Screen-element location records:

....

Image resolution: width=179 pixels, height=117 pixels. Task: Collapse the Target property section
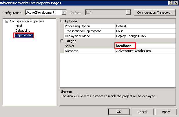pyautogui.click(x=62, y=41)
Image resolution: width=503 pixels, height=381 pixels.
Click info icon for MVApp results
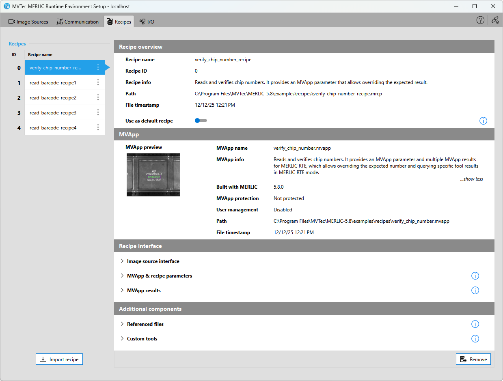point(475,291)
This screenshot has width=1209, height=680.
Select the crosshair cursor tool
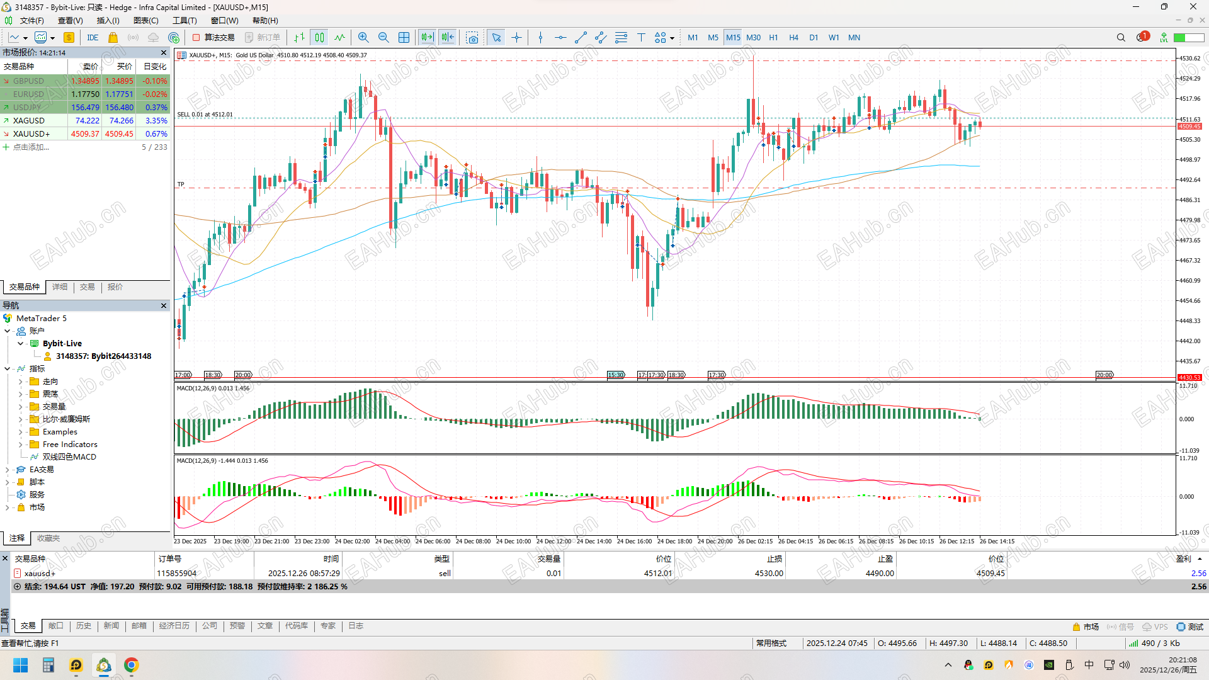coord(516,38)
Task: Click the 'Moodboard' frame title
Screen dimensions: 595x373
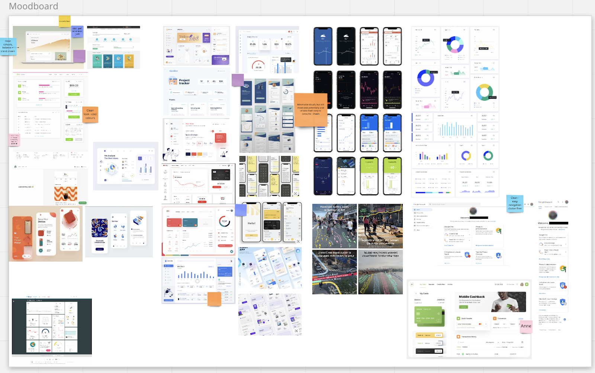Action: point(33,6)
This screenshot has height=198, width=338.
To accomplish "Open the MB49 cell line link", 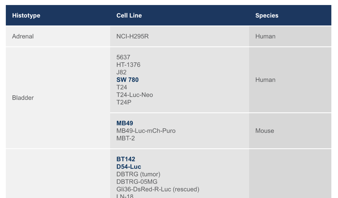I will click(125, 123).
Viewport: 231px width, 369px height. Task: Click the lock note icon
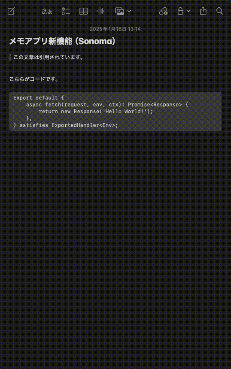180,11
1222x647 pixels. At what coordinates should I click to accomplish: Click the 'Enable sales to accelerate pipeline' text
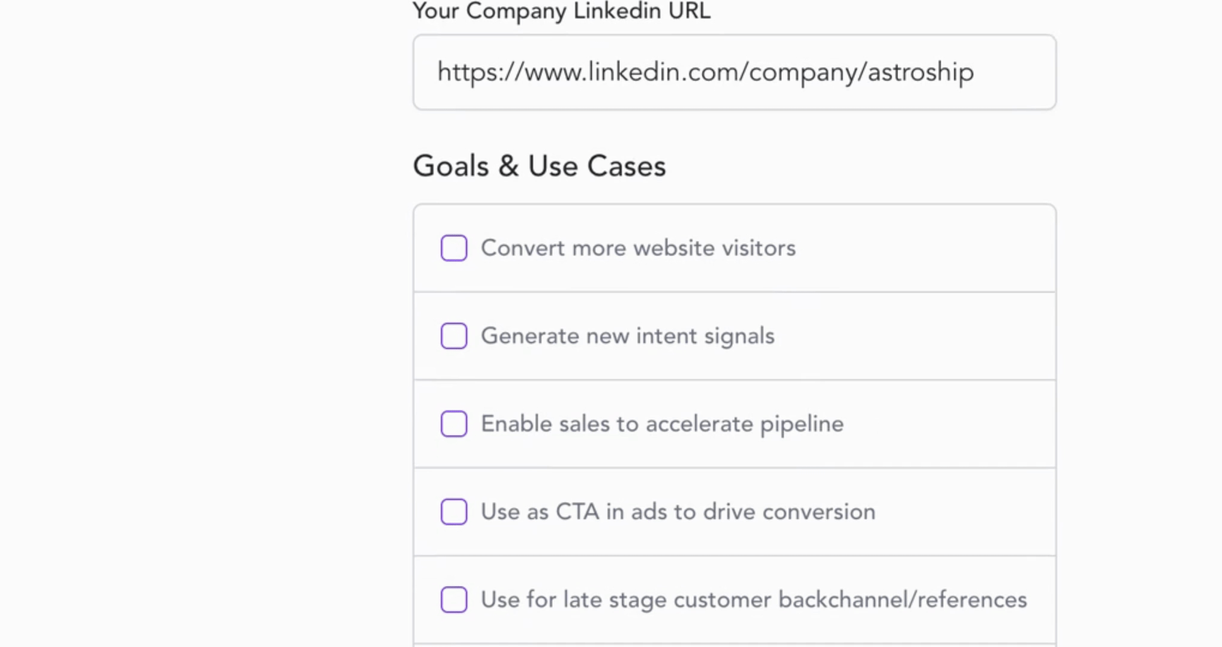pos(662,424)
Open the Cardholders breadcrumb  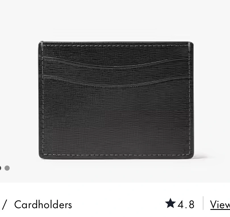tap(43, 204)
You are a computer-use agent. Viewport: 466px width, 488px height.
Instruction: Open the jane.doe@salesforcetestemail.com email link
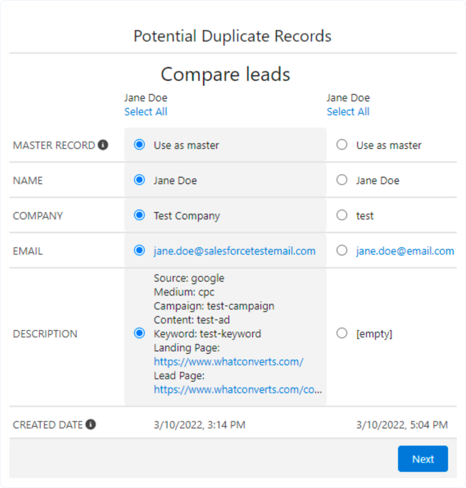click(x=234, y=251)
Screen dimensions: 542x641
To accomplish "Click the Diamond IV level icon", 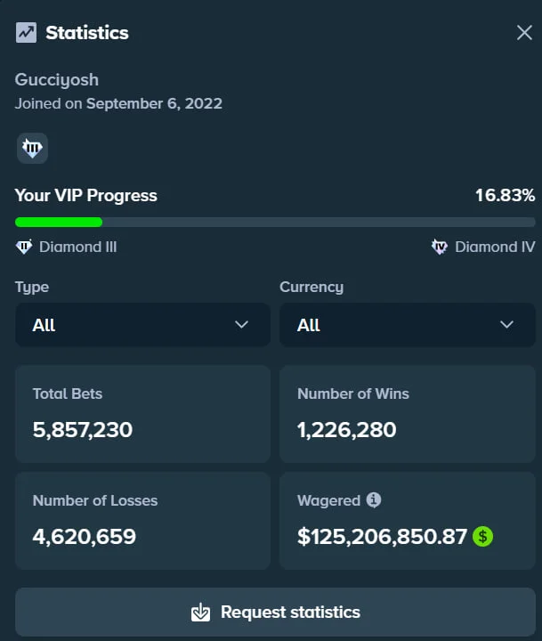I will pos(440,247).
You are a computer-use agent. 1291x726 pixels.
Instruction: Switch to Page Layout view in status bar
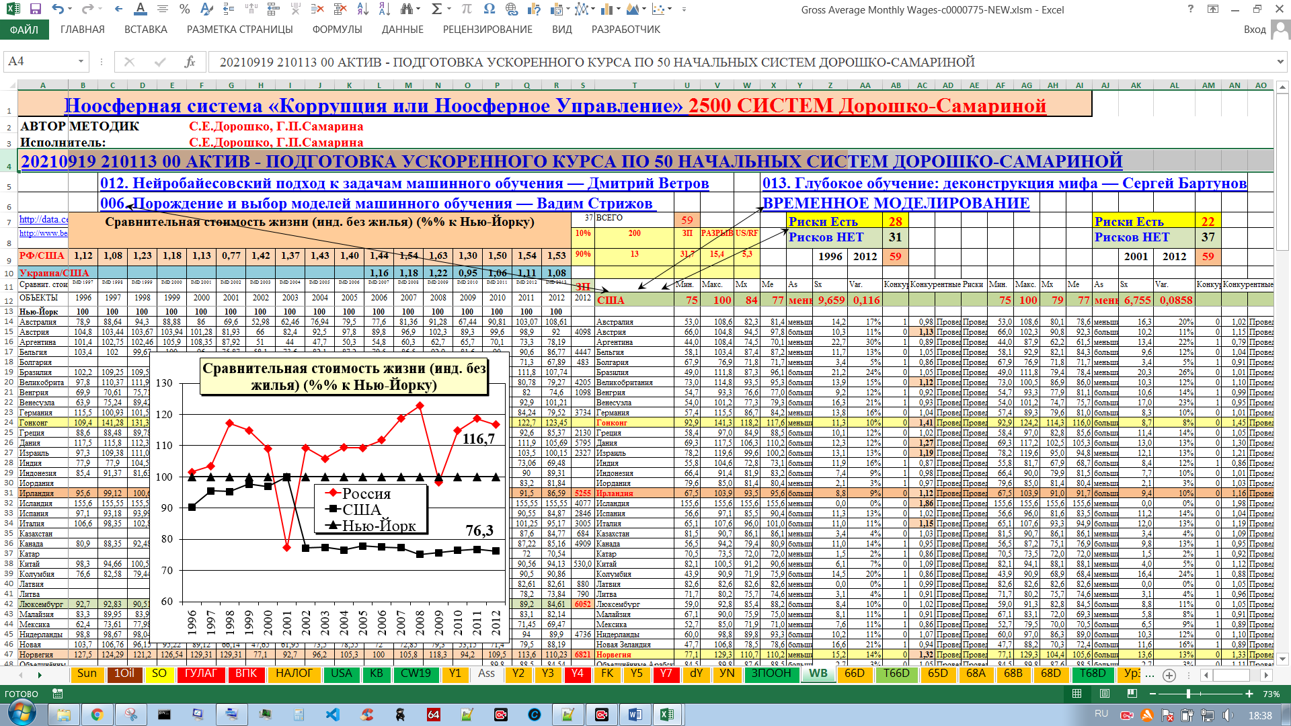coord(1105,694)
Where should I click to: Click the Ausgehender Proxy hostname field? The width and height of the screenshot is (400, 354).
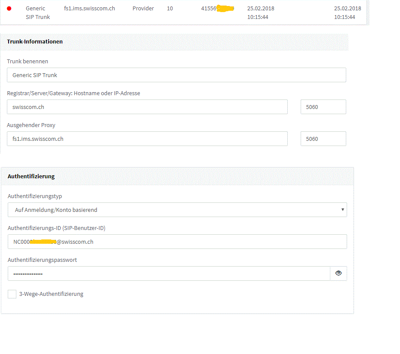(147, 139)
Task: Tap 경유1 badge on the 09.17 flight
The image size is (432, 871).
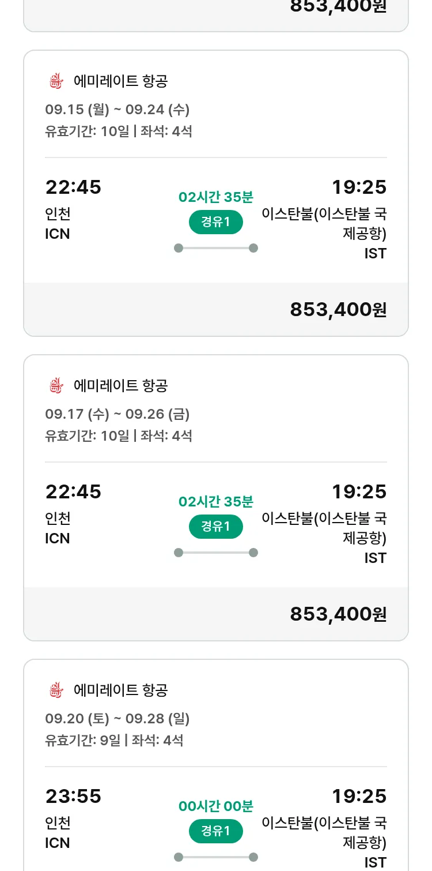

....

What you should do. Find every line in the rows above that contains the string "width", and copy each of those lines.

Exercise answer.
Image resolution: width=179 pixels, height=117 pixels. Task: Collapse the Target property section
Image resolution: width=503 pixels, height=381 pixels.
This screenshot has width=1209, height=680.
This screenshot has height=198, width=338.
Viewport: 231px width, 369px height. Task: Click the lock note icon
You are a computer-use agent. Viewport: 466px width, 488px height.
Where should I click to: Click the Ausgehender Proxy hostname field? The width and height of the screenshot is (400, 354).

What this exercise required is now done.